Blockchain, or distributed ledger technology (DLT), is growing faster than a speeding bullet. After a period of ostracization and criminalization, the technology behind Bitcoin is now being used by the Banking industry.
Regulations Catching Up
According to Central Banking, this Thursday, the South African Reserve Bank (SARB) was awarded the ‘Best Distributed Ledger Initiative’ prize for its distributed ledger-based project – Khokha – by the Central Banking FinTech RegTech Global Awards 2018 at a gala dinner in Singapore.
Lesetja Kganyago, the Reserve Bank Governor, early this year launched the Project Khokha report right after a trial for managing wholesale payments between settlement banks, using the distributed ledger technology.
Following the award, the SARB issued a statement stressing the importance of winning this award. It stated that the award recognized Project Khokha for its innovations held in the financial industry, most precisely, in the central banking, regulatory and supervisory environment.
Up until now the regulation has been left far behind and is still trying to understand how to catch up with this new technology.
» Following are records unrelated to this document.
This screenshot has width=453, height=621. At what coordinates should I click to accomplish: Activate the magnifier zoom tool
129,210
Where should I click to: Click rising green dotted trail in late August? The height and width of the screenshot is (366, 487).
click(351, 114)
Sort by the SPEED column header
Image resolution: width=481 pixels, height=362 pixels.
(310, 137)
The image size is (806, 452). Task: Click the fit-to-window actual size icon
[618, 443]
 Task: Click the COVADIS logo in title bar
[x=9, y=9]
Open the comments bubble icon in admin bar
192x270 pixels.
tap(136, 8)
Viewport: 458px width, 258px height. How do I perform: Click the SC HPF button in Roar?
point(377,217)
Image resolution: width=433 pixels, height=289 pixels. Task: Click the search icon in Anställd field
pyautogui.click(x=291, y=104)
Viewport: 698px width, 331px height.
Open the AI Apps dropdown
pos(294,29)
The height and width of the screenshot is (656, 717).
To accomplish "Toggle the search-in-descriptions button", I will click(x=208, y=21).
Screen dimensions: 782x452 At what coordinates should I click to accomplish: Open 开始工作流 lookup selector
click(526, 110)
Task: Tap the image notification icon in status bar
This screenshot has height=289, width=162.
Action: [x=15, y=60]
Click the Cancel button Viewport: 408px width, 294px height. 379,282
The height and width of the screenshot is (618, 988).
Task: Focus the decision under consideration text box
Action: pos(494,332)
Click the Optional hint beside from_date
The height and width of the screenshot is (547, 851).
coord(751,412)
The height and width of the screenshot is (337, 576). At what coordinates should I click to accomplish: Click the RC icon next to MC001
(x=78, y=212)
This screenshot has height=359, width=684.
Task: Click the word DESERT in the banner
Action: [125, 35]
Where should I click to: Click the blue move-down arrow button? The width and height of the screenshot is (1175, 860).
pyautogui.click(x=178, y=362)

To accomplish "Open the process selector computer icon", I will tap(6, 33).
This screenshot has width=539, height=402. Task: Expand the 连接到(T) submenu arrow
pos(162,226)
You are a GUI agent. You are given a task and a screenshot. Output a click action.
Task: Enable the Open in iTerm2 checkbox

However, regulators are giving their first steps on the right track to design a legal framework that can workout without stifling the development of the technology.
Project “Khokha”
The project was launched with the intention of accessing the performance, scalability, privacy, resilience, and finality of a blockchain-based solution when put through conditions that resemble the financial reality of the banking sector. The DLT solution was developed in just three months, and its network was built on top of Quorum, a J.P. Morgan enterprise blockchain.
Project Khokha created a blockchain-based platform to be used between participating banks. The goal was to deliver a wholesale payment system, which would be backed by central-bank deposits, thus allowing participating banks to pledge, redeem and track balances of the tokenized sovereign currency (Rand) on use in the ledger. For this to work, each participating bank had to set up its node.
Each of the participating banks would run a node making the network distributed. The project focused mainly on setting specific phases around transaction times, network performance, as well as privacy and security. Even so, the main and ultimate goal of the project was to adhere to the Principles for Financial Market Infrastructures.
Performance Results
When it comes to performance, the DLT solution stood up to the task. It was able to endure scalability tests and simulate real-time gross settlement requirements for potential growth in economies such as South Africa. Security systems also went through a battery of tests as well as the network’s capacity for trading.
Regarding speed times, a benchmark for 95% of transactions to be validated in under a second, and 99 percent within two was set by the bank, and the platform was able to pass the test.
The project was a real success. The network was able to pass all the stress tests it was put through, and transactions were kept within a two seconds range. SARB was also able to maintain a regulatory oversight across the whole network of distributed nodes.